Cette immersion aboutit à un accident du travail et à une amputation du pouce droit. La convalescence me donna l’occasion de revoir mon « plan de carrière ». Le charbon n’était plus aussi important qu’à la Libération ; le pétrole et le gaz naturel s’imposaient ; il fallait apprendre l’économie plutôt que l’exploitation des mines. Des facilités pour cela étaient offertes aux élèves des Grandes Écoles au sein des facultés de Droit. J’en profitai pour changer d’orientation et acquérir une licence et un diplôme d’études supérieures, tout en m’inscrivant à Sciences-Po Paris et à la préparation au concours d’entrée à l’ENA que proposait le Ministère des Finances. Le pari était audacieux.

Mais, diplômé de Sciences-Po, major de la section Service Public, quoique provincial et scientifique, j’avais bon espoir de succès au concours d’entrée. Le grand sujet des épreuves écrites et orales, sous l’autorité du président Roger Grégoire, conseiller d’État, était la décolonisation. Je réussis sans brio et me classai 20ème : le temps passé aux mathématiques pendant ma prime jeunesse avait limité l’acquisition d’une culture littéraire et historique propre à éblouir le jury. Ma copie à l’épreuve facultative de statistiques, quoique jugée digne d’être publiée dans les Annales du concours 1962, ne pouvait y suppléer.

*Exercice proposé:* Pourriez-vous écrire la suite du récit ci-dessus, celui du passage de la mine au concours de l'ENA, en reprenant juste après sa dernière phrase ?

*Jeu de données:*
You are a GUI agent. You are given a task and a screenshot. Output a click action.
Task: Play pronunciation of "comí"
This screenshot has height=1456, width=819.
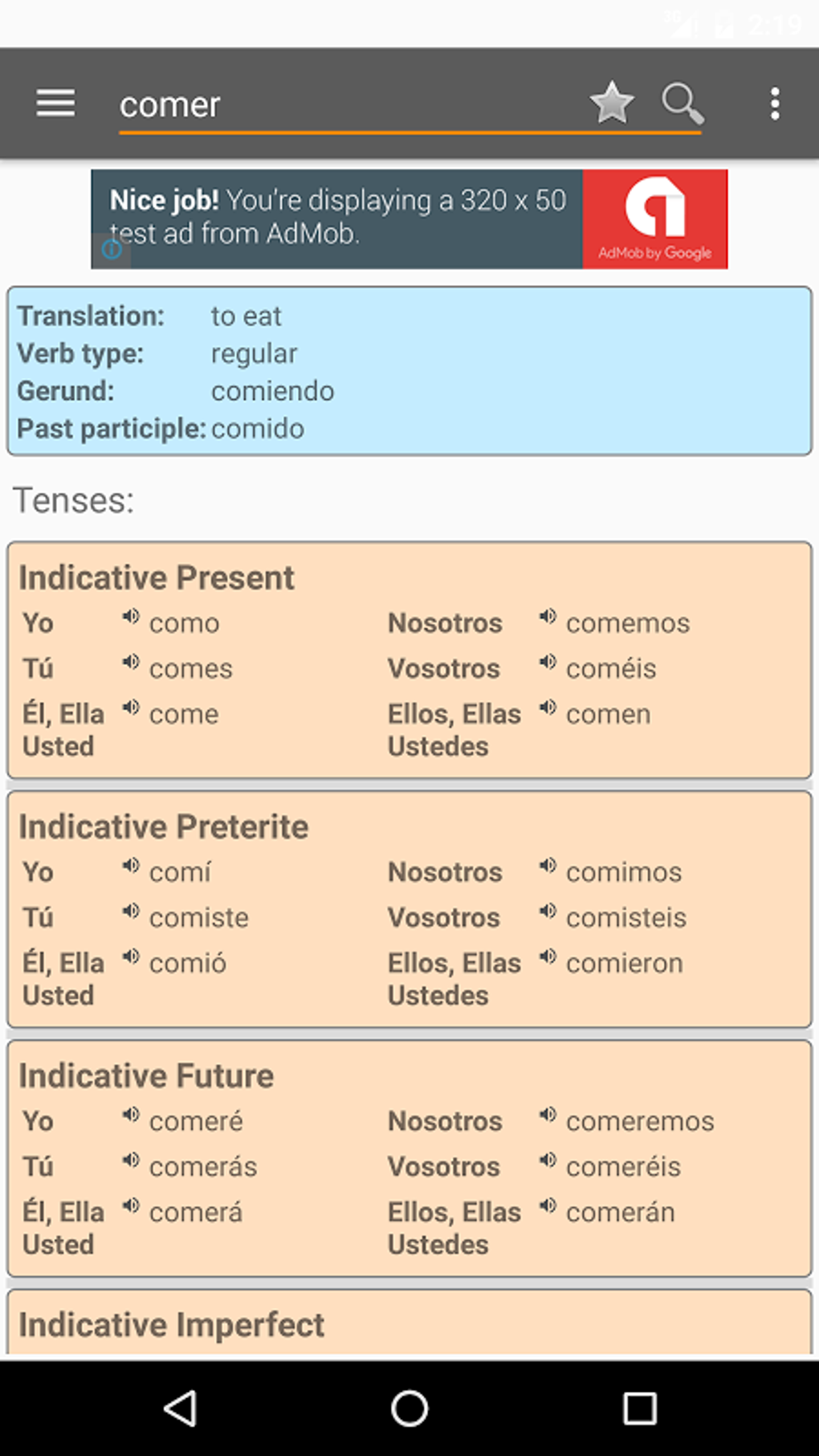[x=131, y=865]
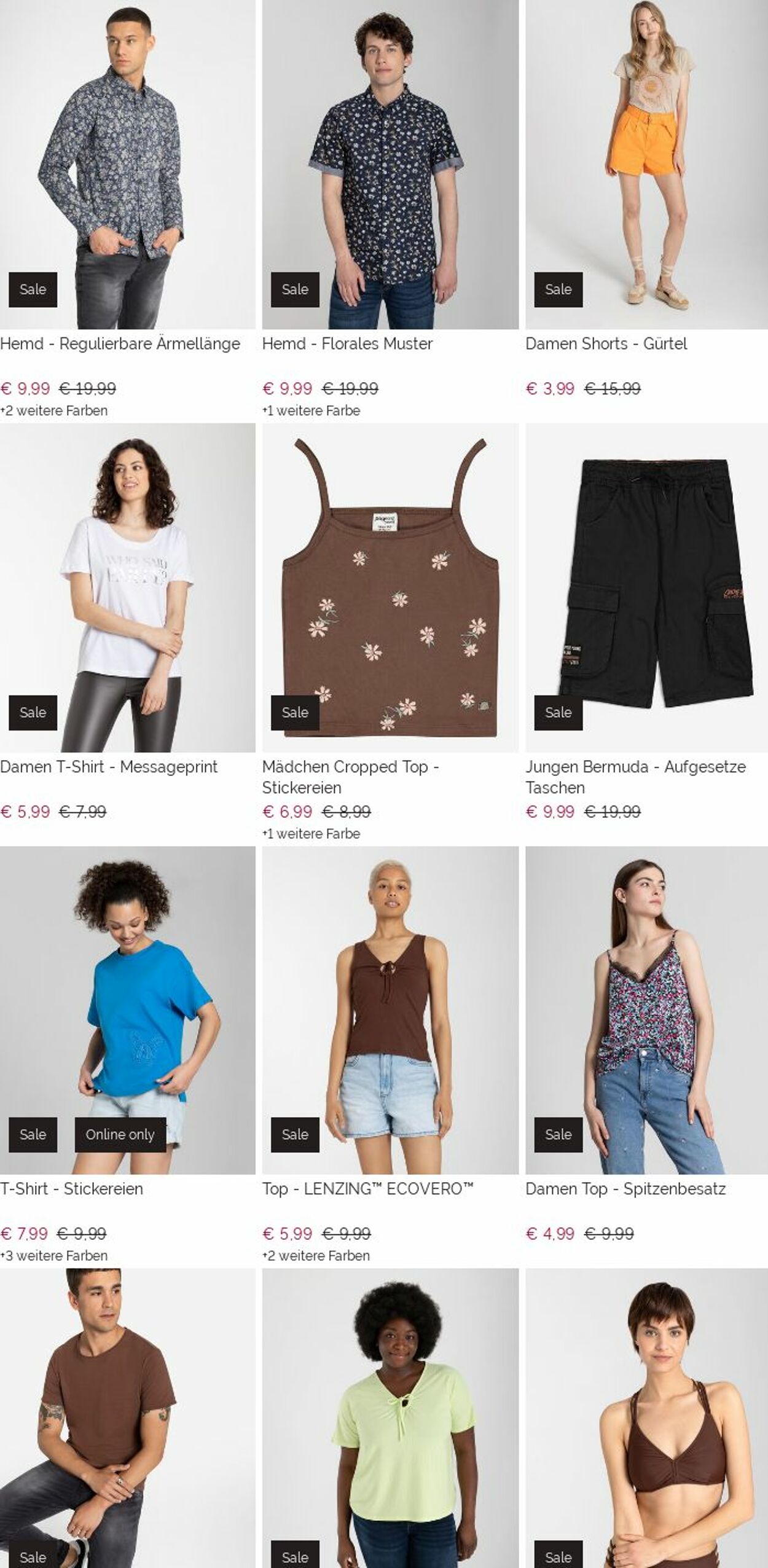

*Réponse de l'exercice:*
L’entrée à l’ENA a rapidement revêtu un caractère administratif : le prestigieux directeur M. Gazier nous accueillit avec un discours sans pathos, axé sur la conduite d’une carrière plus que sur le service de l’État ou de la Nation. J’en fus déçu mais nullement découragé ; de même des palinodies pour le choix, finalement heureux, de Montesquieu comme nom de promotion ou des discussions entre désormais collègues sur la transparence permanente du classement en cours d’élaboration à mesure de la parution des notes.

Le directeur des stages, Lucien Mehl, se révéla attentif aux souhaits individuels. Périgueux, préfecture où je fus affecté, correspondait exactement à mon souci de connaître la vie d’une ville moyenne dans un département rural pour combler un déficit de fréquentation de cette France profonde. Le contact avec le préfet Jean Taulelle fut immédiatement agréable et le stage varié et intéressant : découverte de la vie administrative à travers la décentralisation de 1964, exercices de découpage de circonscriptions, échanges nombreux avec les sous-préfets, le directeur et les services du cabinet. Mais l’essentiel fut la découverte de la vie politique locale qui tournait autour de personnalités aussi fortes qu’opposées : Robert Lacoste, président du Conseil Général, ancien Résident Général en Algérie, Georges Bonnet, ministre de la Troisième République, invalidé puis réélu, Yves Guéna, député gaulliste ,en recherche d’une implantation locale. Les manœuvres, intrigues, querelles personnelles de ces grands féodaux achevèrent mon apprentissage de la vie publique.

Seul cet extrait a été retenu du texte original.